If a line below contains the string "Effect", return that line.

> [EXTRACTED MATERIAL]:
--------
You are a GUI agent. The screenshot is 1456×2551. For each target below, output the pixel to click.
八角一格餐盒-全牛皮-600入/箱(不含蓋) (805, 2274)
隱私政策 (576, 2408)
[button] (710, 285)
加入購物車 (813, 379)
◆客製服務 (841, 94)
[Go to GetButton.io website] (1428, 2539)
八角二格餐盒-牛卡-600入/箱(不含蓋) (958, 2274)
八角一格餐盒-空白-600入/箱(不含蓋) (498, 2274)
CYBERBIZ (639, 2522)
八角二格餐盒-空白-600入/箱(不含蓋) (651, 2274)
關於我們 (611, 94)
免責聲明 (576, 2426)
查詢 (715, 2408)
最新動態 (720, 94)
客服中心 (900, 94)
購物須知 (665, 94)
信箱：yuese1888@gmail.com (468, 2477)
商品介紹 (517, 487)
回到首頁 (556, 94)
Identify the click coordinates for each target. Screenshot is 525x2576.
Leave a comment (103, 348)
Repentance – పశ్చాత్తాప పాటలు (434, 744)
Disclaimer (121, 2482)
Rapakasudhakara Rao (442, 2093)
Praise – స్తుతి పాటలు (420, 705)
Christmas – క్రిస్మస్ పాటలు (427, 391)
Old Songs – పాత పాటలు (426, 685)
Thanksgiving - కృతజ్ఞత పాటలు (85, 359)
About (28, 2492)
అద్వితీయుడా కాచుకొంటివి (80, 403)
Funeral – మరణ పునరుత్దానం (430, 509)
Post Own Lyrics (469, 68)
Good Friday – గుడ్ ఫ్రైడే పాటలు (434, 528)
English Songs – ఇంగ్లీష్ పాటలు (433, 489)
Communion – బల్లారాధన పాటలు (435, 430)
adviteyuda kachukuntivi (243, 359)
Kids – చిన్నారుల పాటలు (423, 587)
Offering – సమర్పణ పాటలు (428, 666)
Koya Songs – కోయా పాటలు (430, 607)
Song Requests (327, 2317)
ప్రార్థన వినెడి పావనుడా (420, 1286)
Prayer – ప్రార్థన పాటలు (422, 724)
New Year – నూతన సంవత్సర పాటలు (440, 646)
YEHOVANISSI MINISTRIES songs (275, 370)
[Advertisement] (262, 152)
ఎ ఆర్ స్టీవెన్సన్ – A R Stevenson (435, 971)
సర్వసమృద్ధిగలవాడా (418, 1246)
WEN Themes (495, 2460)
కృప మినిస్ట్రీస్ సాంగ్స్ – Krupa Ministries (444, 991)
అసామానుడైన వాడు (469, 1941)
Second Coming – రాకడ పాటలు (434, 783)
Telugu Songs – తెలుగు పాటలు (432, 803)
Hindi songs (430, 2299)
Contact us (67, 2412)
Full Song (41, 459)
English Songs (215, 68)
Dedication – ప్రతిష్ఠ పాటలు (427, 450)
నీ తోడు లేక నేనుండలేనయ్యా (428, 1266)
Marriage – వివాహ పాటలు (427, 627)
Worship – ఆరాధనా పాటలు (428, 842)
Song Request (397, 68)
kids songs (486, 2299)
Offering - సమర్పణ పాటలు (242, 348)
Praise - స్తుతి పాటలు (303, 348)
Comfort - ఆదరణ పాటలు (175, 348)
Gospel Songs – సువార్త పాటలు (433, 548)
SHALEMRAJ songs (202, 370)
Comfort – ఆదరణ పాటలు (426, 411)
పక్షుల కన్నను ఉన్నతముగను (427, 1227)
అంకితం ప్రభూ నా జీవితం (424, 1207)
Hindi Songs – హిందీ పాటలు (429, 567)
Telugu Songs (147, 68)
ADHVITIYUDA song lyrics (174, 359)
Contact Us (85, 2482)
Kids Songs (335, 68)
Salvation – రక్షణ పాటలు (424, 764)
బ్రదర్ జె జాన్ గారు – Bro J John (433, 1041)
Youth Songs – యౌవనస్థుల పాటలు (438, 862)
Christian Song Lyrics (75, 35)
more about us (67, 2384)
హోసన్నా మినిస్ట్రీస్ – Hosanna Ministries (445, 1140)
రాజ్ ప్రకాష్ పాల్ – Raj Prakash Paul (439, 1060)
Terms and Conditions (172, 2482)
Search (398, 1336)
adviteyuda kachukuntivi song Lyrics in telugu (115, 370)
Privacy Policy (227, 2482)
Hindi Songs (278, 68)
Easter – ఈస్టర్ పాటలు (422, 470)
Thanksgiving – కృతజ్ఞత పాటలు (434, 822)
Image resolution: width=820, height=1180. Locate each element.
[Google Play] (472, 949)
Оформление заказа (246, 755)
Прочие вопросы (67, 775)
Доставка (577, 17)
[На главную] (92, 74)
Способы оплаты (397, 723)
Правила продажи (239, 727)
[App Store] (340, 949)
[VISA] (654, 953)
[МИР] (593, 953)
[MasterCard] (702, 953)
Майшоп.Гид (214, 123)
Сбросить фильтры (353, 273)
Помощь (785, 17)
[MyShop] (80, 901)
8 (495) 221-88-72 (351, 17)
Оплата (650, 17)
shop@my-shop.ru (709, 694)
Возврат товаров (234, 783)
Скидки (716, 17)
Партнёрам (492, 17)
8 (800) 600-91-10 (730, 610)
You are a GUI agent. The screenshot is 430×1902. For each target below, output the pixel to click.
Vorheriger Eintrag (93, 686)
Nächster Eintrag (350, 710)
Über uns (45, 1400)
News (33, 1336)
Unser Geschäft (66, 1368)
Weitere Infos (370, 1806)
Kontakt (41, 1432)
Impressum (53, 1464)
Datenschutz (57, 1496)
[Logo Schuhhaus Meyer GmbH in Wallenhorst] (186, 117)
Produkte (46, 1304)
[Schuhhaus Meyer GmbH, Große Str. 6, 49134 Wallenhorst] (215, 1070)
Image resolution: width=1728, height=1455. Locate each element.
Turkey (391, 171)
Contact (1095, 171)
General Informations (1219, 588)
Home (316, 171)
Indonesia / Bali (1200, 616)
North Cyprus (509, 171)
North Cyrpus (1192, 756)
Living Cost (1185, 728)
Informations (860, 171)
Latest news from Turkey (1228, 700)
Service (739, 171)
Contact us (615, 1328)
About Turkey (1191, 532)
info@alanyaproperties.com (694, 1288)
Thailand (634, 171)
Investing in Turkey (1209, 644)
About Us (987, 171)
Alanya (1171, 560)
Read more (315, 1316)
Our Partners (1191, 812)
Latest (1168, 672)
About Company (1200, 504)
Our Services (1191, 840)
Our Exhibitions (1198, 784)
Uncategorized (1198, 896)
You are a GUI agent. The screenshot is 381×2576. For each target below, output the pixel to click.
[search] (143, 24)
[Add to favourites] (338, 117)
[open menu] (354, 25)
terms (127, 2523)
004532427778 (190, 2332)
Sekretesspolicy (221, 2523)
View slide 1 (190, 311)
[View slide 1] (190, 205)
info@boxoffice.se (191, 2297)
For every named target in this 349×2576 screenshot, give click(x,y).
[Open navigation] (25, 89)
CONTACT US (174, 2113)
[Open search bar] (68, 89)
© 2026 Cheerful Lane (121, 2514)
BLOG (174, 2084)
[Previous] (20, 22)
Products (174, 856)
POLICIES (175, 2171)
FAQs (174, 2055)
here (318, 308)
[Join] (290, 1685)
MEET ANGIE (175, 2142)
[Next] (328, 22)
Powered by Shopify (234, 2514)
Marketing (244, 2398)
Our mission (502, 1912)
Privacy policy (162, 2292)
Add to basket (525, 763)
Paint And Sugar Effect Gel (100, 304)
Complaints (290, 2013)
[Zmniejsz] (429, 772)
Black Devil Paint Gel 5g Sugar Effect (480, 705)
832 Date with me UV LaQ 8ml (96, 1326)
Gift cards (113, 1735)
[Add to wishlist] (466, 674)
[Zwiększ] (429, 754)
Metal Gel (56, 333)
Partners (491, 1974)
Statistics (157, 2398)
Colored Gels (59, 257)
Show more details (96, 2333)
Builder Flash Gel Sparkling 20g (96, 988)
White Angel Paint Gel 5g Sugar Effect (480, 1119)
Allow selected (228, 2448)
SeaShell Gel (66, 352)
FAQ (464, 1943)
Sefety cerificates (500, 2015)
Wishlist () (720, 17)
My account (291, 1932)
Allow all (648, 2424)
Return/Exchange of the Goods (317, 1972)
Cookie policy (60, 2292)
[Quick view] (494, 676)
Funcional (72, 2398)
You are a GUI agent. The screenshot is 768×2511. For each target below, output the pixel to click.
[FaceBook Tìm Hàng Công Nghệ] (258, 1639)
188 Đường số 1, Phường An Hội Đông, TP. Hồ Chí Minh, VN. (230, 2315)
--------
> [OUTPUT OF THE EXERCISE]:
Paint And Sugar Effect Gel (100, 304)
Black Devil Paint Gel 5g Sugar Effect (480, 705)
White Angel Paint Gel 5g Sugar Effect (480, 1119)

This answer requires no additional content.